We watched some local news last night, and I ended up transcribing some of the weatherman’s patter:

“Grab them shades on the way out the door. Precip cast? Fuggedaboudit! I mean, we still need a tall drink of water. I just ain’t happening tonight nor tomorrow.”
[The suspect is a white male, late fifties or early sixties, tall, wearing a toupee, glasses, tight-fitting sport jacket, and sneakers.]

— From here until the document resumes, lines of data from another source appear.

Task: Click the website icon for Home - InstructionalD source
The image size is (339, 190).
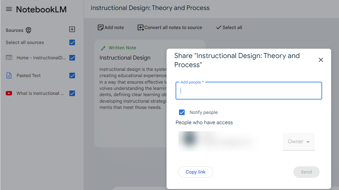Action: (x=9, y=57)
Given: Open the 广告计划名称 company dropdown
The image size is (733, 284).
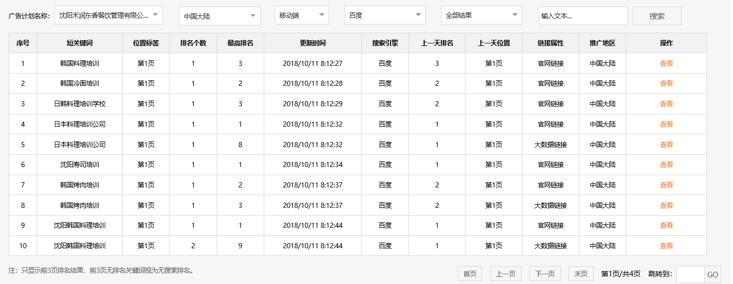Looking at the screenshot, I should 108,15.
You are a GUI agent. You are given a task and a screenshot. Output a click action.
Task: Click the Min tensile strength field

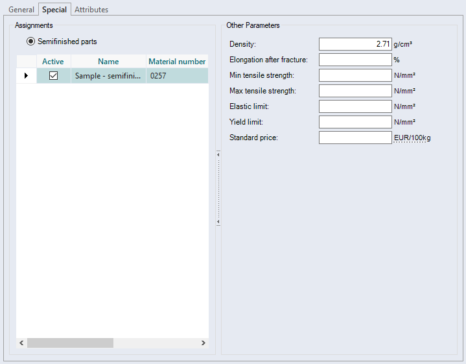pos(355,75)
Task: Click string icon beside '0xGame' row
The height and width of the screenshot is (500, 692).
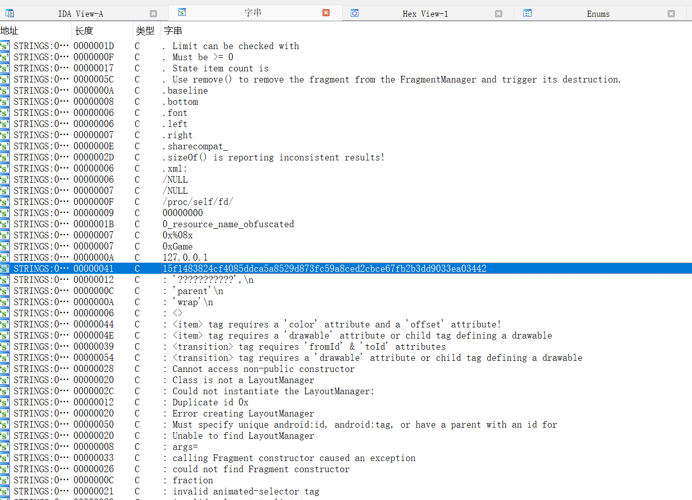Action: pos(5,246)
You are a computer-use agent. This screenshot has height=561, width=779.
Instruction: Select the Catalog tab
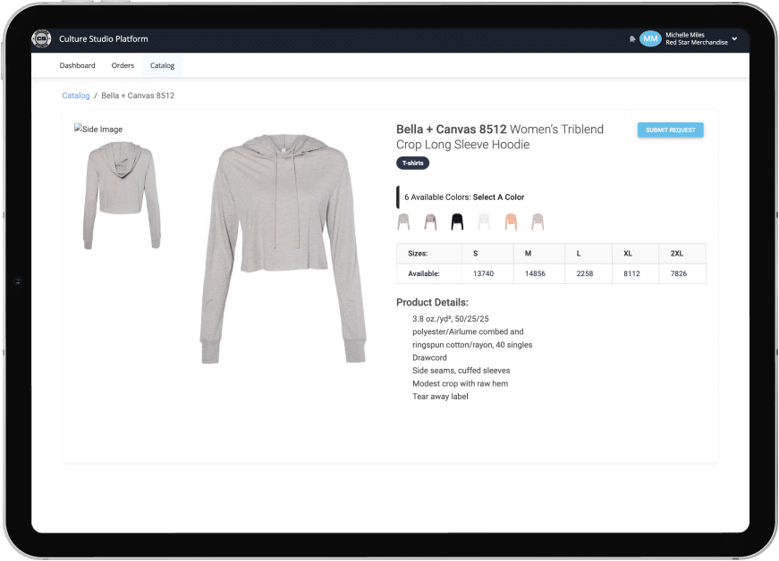[x=162, y=65]
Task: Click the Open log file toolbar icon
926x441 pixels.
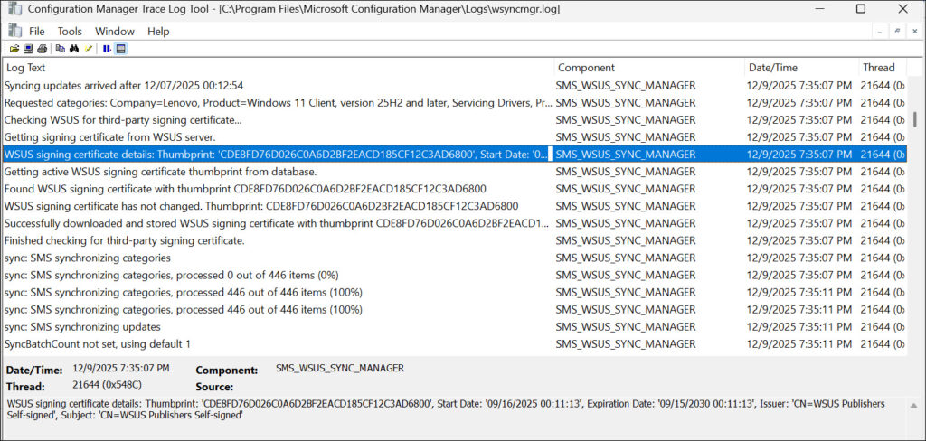Action: pos(14,49)
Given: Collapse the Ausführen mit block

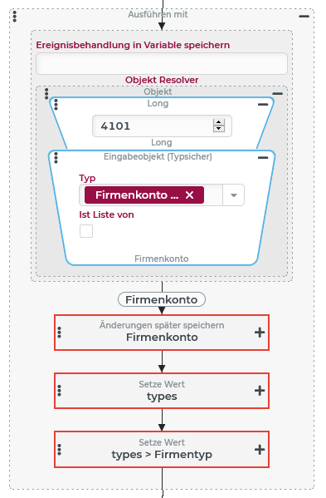Looking at the screenshot, I should click(304, 16).
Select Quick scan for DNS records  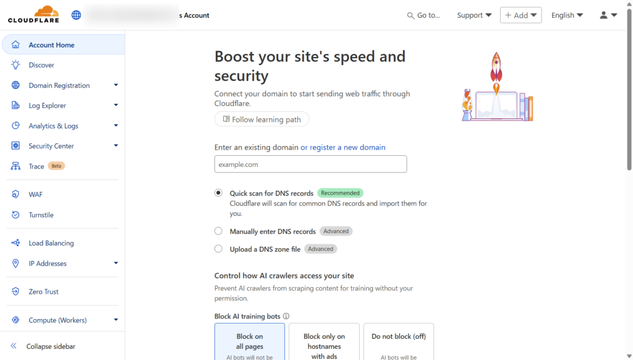click(x=218, y=193)
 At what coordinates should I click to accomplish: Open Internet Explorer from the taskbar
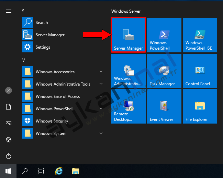click(x=59, y=171)
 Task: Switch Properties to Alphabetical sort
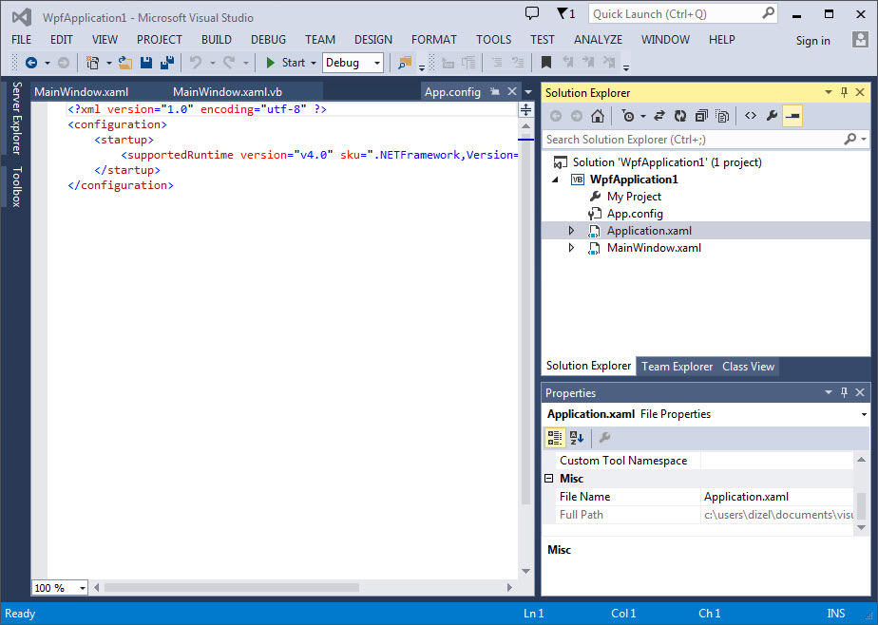coord(577,438)
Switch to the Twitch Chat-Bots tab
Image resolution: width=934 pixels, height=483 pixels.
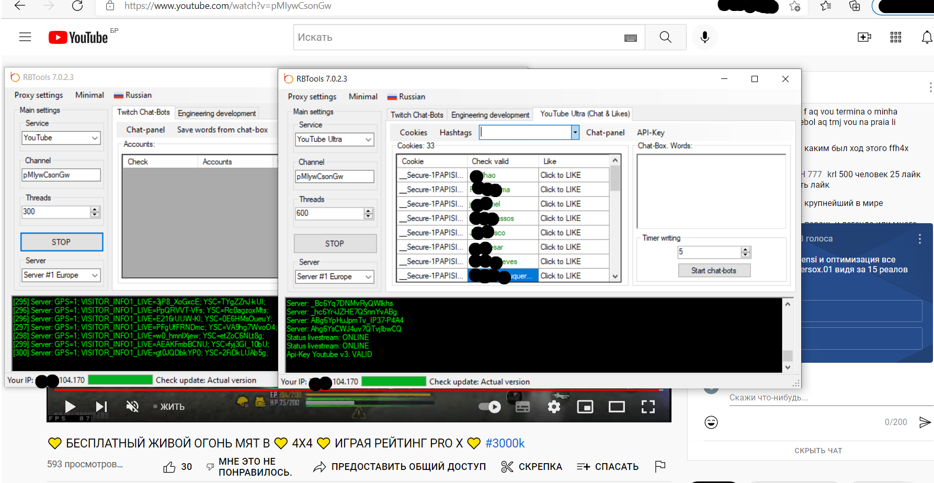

Generative AI, trust, and distrust

At Inside Higher Ed, Jacob Riyeff writes about generative AI and its effect on teacher-student relationships. What breaks his heart, he says, are the ways in which AI makes it difficult for him to trust his students:

I assume students don’t think about their unattributed use of chat bots as affecting a personal relationship. But those of us who actually still believe in the edifying power of higher education can’t see the relationship between instructors and students as one of instrumental exchange — products (assignments filled out) for payments (grades). Or as one of mechanical input and output. In the classroom, in office hours, and in conferences, there is (can be) a genuine mutual sharing between persons if we strive for it, if we foster dialogue and sharing of perspectives in our common scrutinizing of reality and pursuit of truth. And the making and assessing of assignments is (can be) an extension of that relationship’s mutual sharing. But to engage in that scrutiny and that pursuit in common, the relationship between instructor and student requires integrity — that is, both parties need to be honest in their communications with one another.
Exactly. Passing off someone else’s (or, now, something else’s) work as one’s own violates the trust between teacher and student.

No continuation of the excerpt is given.